Revisionen und Reorientierungen in der Portugiesischdidaktik: didaktische Erfahrungen weltweit

Unterrichtserfahrungen sind auch soziale Erfahrungen, die überdacht und reflektiert werden müssen, um sie bisweilen reparieren und auf unterschiedliche Kontexte und Realitäten bezogen reorientieren zu können. Angesichts der globalen Bedeutung des Portugiesischen steht der Portugiesischunterricht auch im Fokus dieses 16. Deutschen Lusitanistenkongresses: Rückblicke, Reparaturen, Neuorientierungen.

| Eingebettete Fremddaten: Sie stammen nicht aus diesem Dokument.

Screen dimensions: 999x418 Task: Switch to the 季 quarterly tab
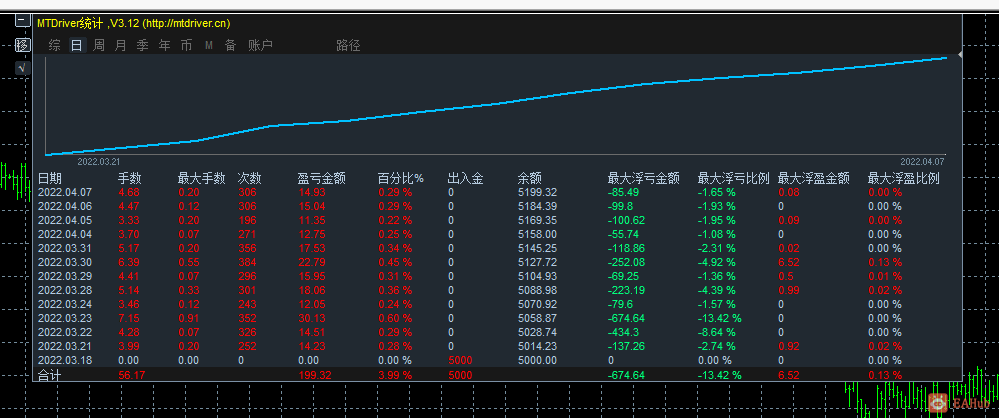tap(142, 45)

Portugiesisch ist Amtssprache in neun Ländern, die der Gemeinschaft Portugiesischsprachiger Länder (CPLP) angehören. Die Rahmenbedingungen für den Portugiesischunterricht sind in diesen Ländern nicht identisch: In Portugal wird Portugiesisch in den Schulen als Muttersprache und als „língua de acolhimento“ für Geflüchtete und Zuwanderer unterrichtet. In Brasilien, wo die meisten Portugiesisch sprechenden Menschen leben, wird Portugiesisch nicht nur als Muttersprache und als Sprache der Zuwanderung (wiederum „língua de acolhimento“) unterrichtet, sondern es ist auch Teil der Realität des bilingualen Unterrichts für viele indigene Gemeinschaften und andere Minderheitengruppen. Alle offiziell portugiesischsprachigen Länder Afrikas (PALOP) sind mehrsprachig und der Kontakt zwischen Portugiesisch und den lokalen Sprachen schafft in jedem dieser Länder eine eigene Realität, in der Portugiesisch mehr oder weniger gesprochen und in den Schulen unterrichtet wird. Dies ist auch die Realität in Osttimor, wo nur eine Minderheit der Bevölkerung Portugiesisch als Muttersprache spricht, das Bildungssystem aber zweisprachig ausgerichtet ist (Portugiesisch und Tetum). In Macau liegt wiederum eine andere Realität vor. Obwohl Portugiesisch dort offizielle Sprache ist, taucht sie immer wieder in der Sprachlandschaft auf, sie ist aber nicht die Unterrichtssprache in den Schulen.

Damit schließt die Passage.